Disaster recovery

Disaster Recovery (DR) is the process of restoring service following an unrecoverable failure that impacts your main environment. DR planning typically involves creating a copy of your IBM Cloud Pak® for Integration environment on a different OpenShift cluster (and possibly in a different physical location) to facilitate restoring service.

This process is one of a number of techniques, including high availability, that are used to provide resilience and service availability or recovery in the event of failure. Failures could range from physical failures at the node, data, center, AZ, or region scope, to accidental administrator actions or misconfigurations that cause a loss of service.

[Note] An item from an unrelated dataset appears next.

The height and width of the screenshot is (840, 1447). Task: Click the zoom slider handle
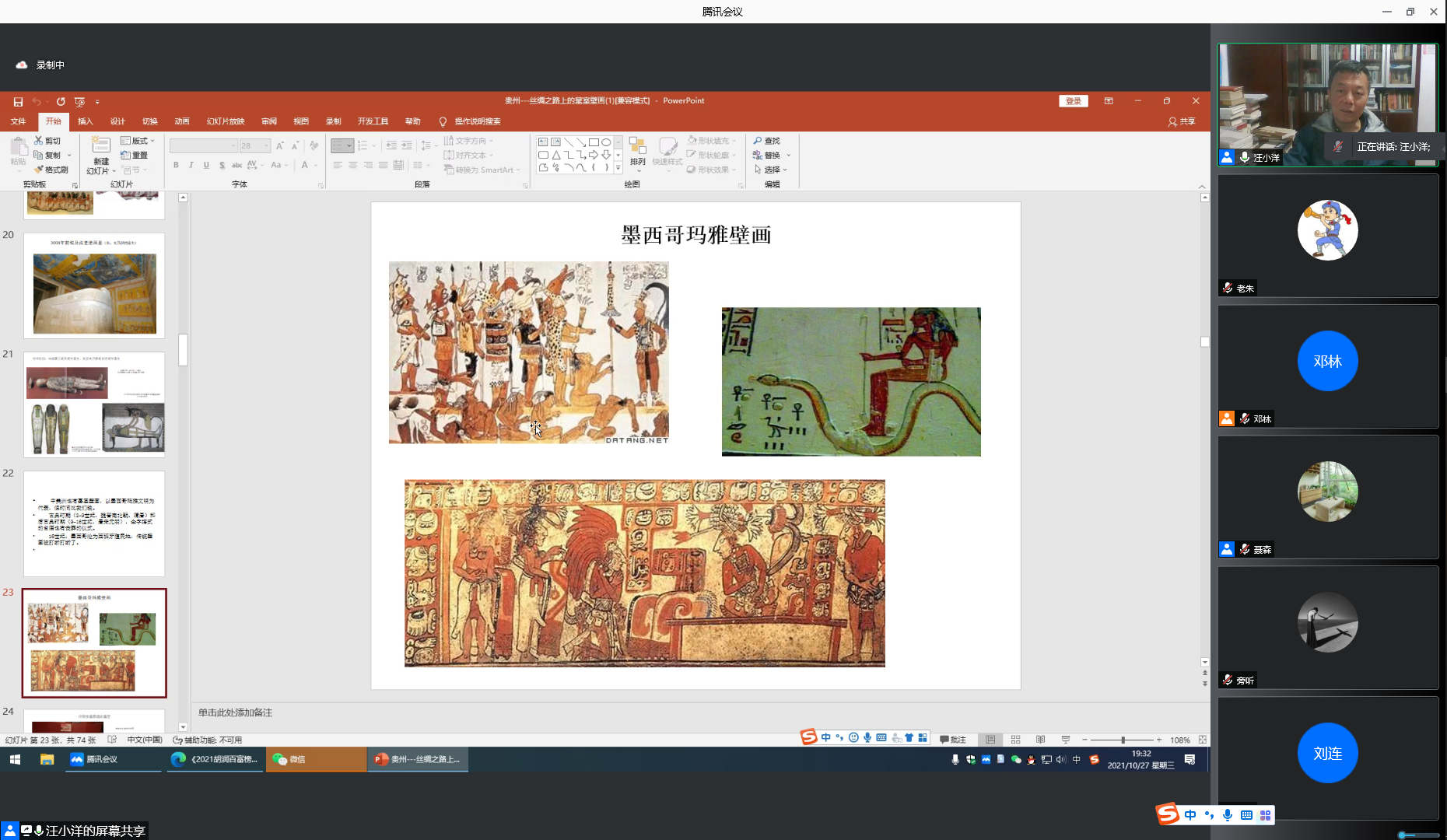[1123, 740]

The DR approaches described here should be used in conjunction with high availability (HA) in order to provide the appropriate level of resilience required for the system. You should consider:

  • Relative costs, overhead, and benefits for each option.

  • Business resilience requirements of the solution.

To compare DR with HA strategies, see Considerations for high availability.

Considerations

Recovery options

With each approach to DR, you should consider the recovery characteristics of the solution that you create, such as:

  • Failure scenarios: For each type of failure scenarios that could occur, ranging from small scale to very large-scale issues, how do you intend your system to respond?

  • Recovery time objective (RTO): In the event of a failure, how quickly do you need to be able to recover to a functioning service? This influences whether you take a cold (infrequent backups), warm (periodic backups), or hot (fully redundant) standby approach to your deployment.

  • Recovery point objective (RPO): What is the window of acceptable data loss in the event of a disaster? This calculation helps determine whether you need to implement live replication of data to a DR site (RPO=seconds/minutes), or if a backup approach is suitable (typically RPO=hours/day).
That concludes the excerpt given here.